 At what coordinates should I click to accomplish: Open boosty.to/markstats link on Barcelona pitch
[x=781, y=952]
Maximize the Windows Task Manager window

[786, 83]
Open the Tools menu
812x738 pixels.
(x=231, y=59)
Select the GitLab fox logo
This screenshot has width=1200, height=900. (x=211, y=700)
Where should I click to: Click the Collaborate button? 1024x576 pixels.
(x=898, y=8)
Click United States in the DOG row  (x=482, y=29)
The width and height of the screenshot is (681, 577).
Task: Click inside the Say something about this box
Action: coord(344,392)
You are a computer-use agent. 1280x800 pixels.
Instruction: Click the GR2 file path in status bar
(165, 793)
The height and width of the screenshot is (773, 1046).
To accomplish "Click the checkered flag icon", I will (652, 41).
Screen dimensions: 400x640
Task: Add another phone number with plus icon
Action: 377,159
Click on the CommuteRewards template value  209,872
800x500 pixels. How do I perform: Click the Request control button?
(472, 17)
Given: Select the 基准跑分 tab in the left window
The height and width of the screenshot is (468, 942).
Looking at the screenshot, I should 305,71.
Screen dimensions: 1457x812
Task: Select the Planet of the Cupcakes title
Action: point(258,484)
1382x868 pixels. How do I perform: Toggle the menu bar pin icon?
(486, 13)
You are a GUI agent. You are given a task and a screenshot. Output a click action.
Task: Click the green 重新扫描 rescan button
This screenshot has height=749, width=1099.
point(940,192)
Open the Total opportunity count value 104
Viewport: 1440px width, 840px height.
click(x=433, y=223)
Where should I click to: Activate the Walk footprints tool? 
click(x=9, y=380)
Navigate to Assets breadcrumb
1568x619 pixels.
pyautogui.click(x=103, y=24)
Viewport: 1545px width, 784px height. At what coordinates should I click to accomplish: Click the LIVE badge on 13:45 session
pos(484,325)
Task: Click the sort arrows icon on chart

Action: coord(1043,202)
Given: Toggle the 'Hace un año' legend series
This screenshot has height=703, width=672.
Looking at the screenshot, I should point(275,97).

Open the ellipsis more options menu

* * * * *

▶ Task brief
Write every entry out again exactly.

▶ Answer to this exercise
 At what coordinates should I click to accomplish: Open boosty.to/markstats link on Barcelona pitch
[x=781, y=952]
Maximize the Windows Task Manager window

[786, 83]
Open the Tools menu
812x738 pixels.
(x=231, y=59)
Select the GitLab fox logo
This screenshot has width=1200, height=900. (x=211, y=700)
Where should I click to: Click the Collaborate button? 1024x576 pixels.
(x=898, y=8)
Click United States in the DOG row  (x=482, y=29)
The width and height of the screenshot is (681, 577).
Task: Click inside the Say something about this box
Action: coord(344,392)
You are a computer-use agent. 1280x800 pixels.
Instruction: Click the GR2 file path in status bar
(165, 793)
The height and width of the screenshot is (773, 1046).
To accomplish "Click the checkered flag icon", I will (652, 41).
Screen dimensions: 400x640
Task: Add another phone number with plus icon
Action: 377,159
Click on the CommuteRewards template value  209,872
800x500 pixels. How do I perform: Click the Request control button?
(472, 17)
Given: Select the 基准跑分 tab in the left window
The height and width of the screenshot is (468, 942).
Looking at the screenshot, I should 305,71.
Screen dimensions: 1457x812
Task: Select the Planet of the Cupcakes title
Action: point(258,484)
1382x868 pixels. How do I perform: Toggle the menu bar pin icon?
(486, 13)
You are a GUI agent. You are given a task and a screenshot. Output a click action.
Task: Click the green 重新扫描 rescan button
This screenshot has height=749, width=1099.
point(940,192)
Open the Total opportunity count value 104
Viewport: 1440px width, 840px height.
click(x=433, y=223)
Where should I click to: Activate the Walk footprints tool? 
click(x=9, y=380)
Navigate to Assets breadcrumb
1568x619 pixels.
pyautogui.click(x=103, y=24)
Viewport: 1545px width, 784px height. At what coordinates should I click to accomplish: Click the LIVE badge on 13:45 session
pos(484,325)
Task: Click the sort arrows icon on chart

Action: coord(1043,202)
Given: Toggle the 'Hace un año' legend series
This screenshot has height=703, width=672.
Looking at the screenshot, I should point(275,97).

Open the ellipsis more options menu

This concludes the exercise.